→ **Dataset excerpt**
:::

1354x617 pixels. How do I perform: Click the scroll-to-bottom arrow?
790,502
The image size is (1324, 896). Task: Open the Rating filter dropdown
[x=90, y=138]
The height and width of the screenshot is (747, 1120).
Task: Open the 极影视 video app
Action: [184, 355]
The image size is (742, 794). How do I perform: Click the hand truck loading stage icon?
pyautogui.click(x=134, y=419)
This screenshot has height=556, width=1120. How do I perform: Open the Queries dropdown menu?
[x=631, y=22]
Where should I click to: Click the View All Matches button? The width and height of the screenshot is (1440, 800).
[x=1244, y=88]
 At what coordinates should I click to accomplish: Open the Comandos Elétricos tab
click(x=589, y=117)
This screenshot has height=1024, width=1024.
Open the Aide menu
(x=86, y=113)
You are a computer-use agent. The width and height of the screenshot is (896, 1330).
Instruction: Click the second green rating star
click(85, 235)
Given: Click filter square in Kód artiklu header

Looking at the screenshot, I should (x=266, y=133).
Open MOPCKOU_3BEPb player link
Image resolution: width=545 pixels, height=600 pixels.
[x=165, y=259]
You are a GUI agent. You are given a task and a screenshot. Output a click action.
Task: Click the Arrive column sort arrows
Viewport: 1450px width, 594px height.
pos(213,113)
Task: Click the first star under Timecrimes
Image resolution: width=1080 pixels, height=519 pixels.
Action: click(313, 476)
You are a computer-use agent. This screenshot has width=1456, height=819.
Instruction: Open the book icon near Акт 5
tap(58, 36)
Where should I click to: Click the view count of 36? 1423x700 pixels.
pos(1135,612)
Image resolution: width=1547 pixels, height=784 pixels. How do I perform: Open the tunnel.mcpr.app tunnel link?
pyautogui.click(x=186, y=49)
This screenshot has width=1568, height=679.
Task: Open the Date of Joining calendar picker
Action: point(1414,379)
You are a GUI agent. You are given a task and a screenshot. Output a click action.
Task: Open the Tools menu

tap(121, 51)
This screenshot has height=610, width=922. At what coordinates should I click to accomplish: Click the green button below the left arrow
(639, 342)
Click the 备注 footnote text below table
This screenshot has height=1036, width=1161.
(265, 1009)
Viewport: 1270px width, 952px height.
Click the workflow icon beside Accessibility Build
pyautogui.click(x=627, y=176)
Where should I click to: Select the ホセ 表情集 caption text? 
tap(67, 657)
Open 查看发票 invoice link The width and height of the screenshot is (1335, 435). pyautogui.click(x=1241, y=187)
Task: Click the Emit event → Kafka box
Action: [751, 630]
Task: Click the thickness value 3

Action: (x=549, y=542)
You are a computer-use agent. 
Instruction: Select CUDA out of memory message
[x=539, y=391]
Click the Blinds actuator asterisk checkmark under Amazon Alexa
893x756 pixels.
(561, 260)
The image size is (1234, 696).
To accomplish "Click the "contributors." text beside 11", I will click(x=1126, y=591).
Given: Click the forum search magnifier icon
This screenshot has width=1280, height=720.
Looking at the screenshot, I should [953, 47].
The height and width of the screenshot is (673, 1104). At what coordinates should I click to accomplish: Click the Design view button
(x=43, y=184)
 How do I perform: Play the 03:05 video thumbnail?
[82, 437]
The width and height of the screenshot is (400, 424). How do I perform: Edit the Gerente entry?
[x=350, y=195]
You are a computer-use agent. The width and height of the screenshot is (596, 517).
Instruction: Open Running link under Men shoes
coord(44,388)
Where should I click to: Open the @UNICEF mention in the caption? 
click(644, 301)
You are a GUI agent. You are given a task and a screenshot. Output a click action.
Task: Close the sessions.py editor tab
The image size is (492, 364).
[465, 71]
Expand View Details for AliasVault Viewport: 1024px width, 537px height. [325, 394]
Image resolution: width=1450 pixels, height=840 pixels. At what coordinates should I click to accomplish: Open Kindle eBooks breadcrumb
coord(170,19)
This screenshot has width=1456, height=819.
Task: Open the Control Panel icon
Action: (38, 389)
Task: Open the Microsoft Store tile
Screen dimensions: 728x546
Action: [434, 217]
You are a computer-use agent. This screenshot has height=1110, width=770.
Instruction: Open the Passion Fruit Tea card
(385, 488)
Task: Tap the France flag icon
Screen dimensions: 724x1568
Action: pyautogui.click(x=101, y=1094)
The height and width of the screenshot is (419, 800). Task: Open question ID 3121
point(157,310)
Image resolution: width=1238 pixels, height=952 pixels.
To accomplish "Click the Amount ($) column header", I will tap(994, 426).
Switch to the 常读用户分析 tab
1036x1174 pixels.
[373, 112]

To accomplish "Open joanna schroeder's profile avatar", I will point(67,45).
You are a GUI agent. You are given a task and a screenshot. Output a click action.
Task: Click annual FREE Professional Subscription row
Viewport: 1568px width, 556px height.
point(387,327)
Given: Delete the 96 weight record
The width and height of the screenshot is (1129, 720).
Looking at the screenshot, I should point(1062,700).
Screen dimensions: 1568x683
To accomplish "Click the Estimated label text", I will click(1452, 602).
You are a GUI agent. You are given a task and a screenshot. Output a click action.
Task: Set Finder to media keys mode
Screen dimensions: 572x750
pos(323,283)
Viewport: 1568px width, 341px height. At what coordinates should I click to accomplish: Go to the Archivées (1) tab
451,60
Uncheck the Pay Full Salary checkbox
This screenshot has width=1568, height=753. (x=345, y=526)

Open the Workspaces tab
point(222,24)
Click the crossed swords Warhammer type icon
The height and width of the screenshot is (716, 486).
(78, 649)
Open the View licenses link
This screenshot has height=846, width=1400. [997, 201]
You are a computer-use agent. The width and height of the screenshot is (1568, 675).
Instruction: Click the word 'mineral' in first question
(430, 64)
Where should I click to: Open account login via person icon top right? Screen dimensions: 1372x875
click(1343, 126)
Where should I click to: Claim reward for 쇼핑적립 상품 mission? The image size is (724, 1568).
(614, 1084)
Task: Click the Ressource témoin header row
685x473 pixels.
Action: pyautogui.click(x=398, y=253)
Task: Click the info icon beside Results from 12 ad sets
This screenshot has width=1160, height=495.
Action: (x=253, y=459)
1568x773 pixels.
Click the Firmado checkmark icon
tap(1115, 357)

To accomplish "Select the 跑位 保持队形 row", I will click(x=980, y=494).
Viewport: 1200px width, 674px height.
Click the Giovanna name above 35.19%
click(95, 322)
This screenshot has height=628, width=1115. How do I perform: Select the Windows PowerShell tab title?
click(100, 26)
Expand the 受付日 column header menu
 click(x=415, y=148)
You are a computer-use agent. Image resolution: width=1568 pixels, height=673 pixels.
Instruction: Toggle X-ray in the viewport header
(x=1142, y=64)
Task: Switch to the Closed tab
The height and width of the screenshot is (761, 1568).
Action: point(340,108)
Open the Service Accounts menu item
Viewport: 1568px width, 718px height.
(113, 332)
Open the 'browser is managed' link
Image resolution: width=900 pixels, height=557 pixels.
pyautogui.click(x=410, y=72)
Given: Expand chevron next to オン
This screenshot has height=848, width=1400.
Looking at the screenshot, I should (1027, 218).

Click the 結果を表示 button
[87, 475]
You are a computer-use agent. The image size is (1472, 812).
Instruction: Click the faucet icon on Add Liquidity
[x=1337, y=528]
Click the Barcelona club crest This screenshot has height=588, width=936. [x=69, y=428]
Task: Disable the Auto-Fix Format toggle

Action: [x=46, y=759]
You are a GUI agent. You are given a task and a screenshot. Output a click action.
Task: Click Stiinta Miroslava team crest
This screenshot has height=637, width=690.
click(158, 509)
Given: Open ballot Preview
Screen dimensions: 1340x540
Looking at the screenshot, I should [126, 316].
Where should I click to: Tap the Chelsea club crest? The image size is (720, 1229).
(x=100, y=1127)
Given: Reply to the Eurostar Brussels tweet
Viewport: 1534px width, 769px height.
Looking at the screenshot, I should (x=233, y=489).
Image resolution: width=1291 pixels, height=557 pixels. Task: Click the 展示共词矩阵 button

:::

→ **TASK**
Turn the part of the listing that opens with its first line and closes with the line containing "(265, 1009)", both included, into a Markdown table with the columns No. and Line. Number each row, and leave out blank lines.

→ **OUTPUT OF THE TASK**
| No. | Line |
|---|---|
| 1 | 1354x617 pixels. How do I perform: Click the scroll-to-bottom arrow? |
| 2 | 790,502 |
| 3 | The image size is (1324, 896). Task: Open the Rating filter dropdown |
| 4 | [x=90, y=138] |
| 5 | The height and width of the screenshot is (747, 1120). |
| 6 | Task: Open the 极影视 video app |
| 7 | Action: [184, 355] |
| 8 | The image size is (742, 794). How do I perform: Click the hand truck loading stage icon? |
| 9 | pyautogui.click(x=134, y=419) |
| 10 | This screenshot has height=556, width=1120. How do I perform: Open the Queries dropdown menu? |
| 11 | [x=631, y=22] |
| 12 | Where should I click to: Click the View All Matches button? The width and height of the screenshot is (1440, 800). |
| 13 | [x=1244, y=88] |
| 14 |  At what coordinates should I click to accomplish: Open the Comandos Elétricos tab |
| 15 | click(x=589, y=117) |
| 16 | This screenshot has height=1024, width=1024. |
| 17 | Open the Aide menu |
| 18 | (x=86, y=113) |
| 19 | You are a computer-use agent. The width and height of the screenshot is (896, 1330). |
| 20 | Instruction: Click the second green rating star |
| 21 | click(85, 235) |
| 22 | Given: Click filter square in Kód artiklu header |
| 23 | Looking at the screenshot, I should (x=266, y=133). |
| 24 | Open MOPCKOU_3BEPb player link |
| 25 | Image resolution: width=545 pixels, height=600 pixels. |
| 26 | [x=165, y=259] |
| 27 | You are a GUI agent. You are given a task and a screenshot. Output a click action. |
| 28 | Task: Click the Arrive column sort arrows |
| 29 | Viewport: 1450px width, 594px height. |
| 30 | pos(213,113) |
| 31 | Task: Click the first star under Timecrimes |
| 32 | Image resolution: width=1080 pixels, height=519 pixels. |
| 33 | Action: click(313, 476) |
| 34 | You are a computer-use agent. This screenshot has width=1456, height=819. |
| 35 | Instruction: Open the book icon near Акт 5 |
| 36 | tap(58, 36) |
| 37 | Where should I click to: Click the view count of 36? 1423x700 pixels. |
| 38 | pos(1135,612) |
| 39 | Image resolution: width=1547 pixels, height=784 pixels. How do I perform: Open the tunnel.mcpr.app tunnel link? |
| 40 | pyautogui.click(x=186, y=49) |
| 41 | This screenshot has width=1568, height=679. |
| 42 | Task: Open the Date of Joining calendar picker |
| 43 | Action: point(1414,379) |
| 44 | You are a GUI agent. You are given a task and a screenshot. Output a click action. |
| 45 | Task: Open the Tools menu |
| 46 | tap(121, 51) |
| 47 | This screenshot has height=610, width=922. At what coordinates should I click to accomplish: Click the green button below the left arrow |
| 48 | (639, 342) |
| 49 | Click the 备注 footnote text below table |
| 50 | This screenshot has height=1036, width=1161. |
| 51 | (265, 1009) |